Closed HelloBeer closed 1 year ago

HelloBeer commented 1 year ago

Dear Pakaty Prof:

My experimental design was two different populations (athletes and general population) performing three different tasks of varying difficulty. Before I start applying SPM1D, I think I should need to perform a chi-square test or called normal distribution test (normality.m) on the data, but the test results in anova2 are outside the threshold range of the red line, in which case I need to apply SnPM1D?

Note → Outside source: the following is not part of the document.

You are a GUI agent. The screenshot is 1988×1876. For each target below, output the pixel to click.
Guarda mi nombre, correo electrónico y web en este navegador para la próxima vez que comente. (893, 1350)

But the results obtained by nonparam_anova2 are consistent with anova2, which makes me confused, and I wonder if I'm overlooking some important setting. (The second and third graphs of SnPM are just me not adjusting the range of the Y-axis

One more strange thing: I also applied anova2RM.m and anova2oneRM.m when I did anova (I tried both because my experimental design was somewhat inconsistent with the data set setup shown in the example), and when I got the graphs of the effects of different groups on the dependent variable, the SPM{F} had a very large range on the Y-axis, which I think should is an anomaly, but I don't think it's a problem with my raw data. what does the F* value represent?

I would like to get some advice and thank Prof. Pakaty for his contribution to the promotion of statistical parametric mapping, which I think is a very important method applied to sports biomechanics! It has revealed some phenomena that are ignored by discrete data.

normality  test SnPM_anova2 SPM_anova2 anova2oneRM anova2RM

0todd0000 commented 1 year ago

Thank you for the feedback!

Before I start applying SPM1D, I think I should need to perform a chi-square test or called normal distribution test (normality.m) on the data, but the test results in anova2 are outside the threshold range of the red line, in which case I need to apply SnPM1D?

Not necessarily. I'd recommend running both parametric and non-parametric analyses. If there is no qualitative difference in the results then the parametric approach's assumption of normality is an inconsequential one for that particular dataset, so either the parametric or the nonparametric results (or both) can be reported.



But the results obtained by nonparam_anova2 are consistent with anova2, which makes me confused, and I wonder if I'm overlooking some important setting. (The second and third graphs of SnPM are just me not adjusting the range of the Y-axis

Non-normality does not imply that the results will be different. Many different types of non-normality can affect the results in many different ways. In this case it sounds like the apparent deviations from normality were inconsequential to the conclusions.



One more strange thing: I also applied anova2RM.m and anova2oneRM.m when I did anova (I tried both because my experimental design was somewhat inconsistent with the data set setup shown in the example), and when I got the graphs of the effects of different groups on the dependent variable, the SPM{F} had a very large range on the Y-axis, which I think should is an anomaly, but I don't think it's a problem with my raw data. what does the F* value represent?

anova2rm and anova2onerm are very different designs. They cannot be used interchangeably. If the two factors are POPULATION (athletes, general) and TASK, then the appropriate design is anova2onerm. The F value can be interpreted roughy as the squared t-value, or approximately: ( mean_difference )^2 / variance. The F-value can get very large when variance is small with respect to the mean_difference.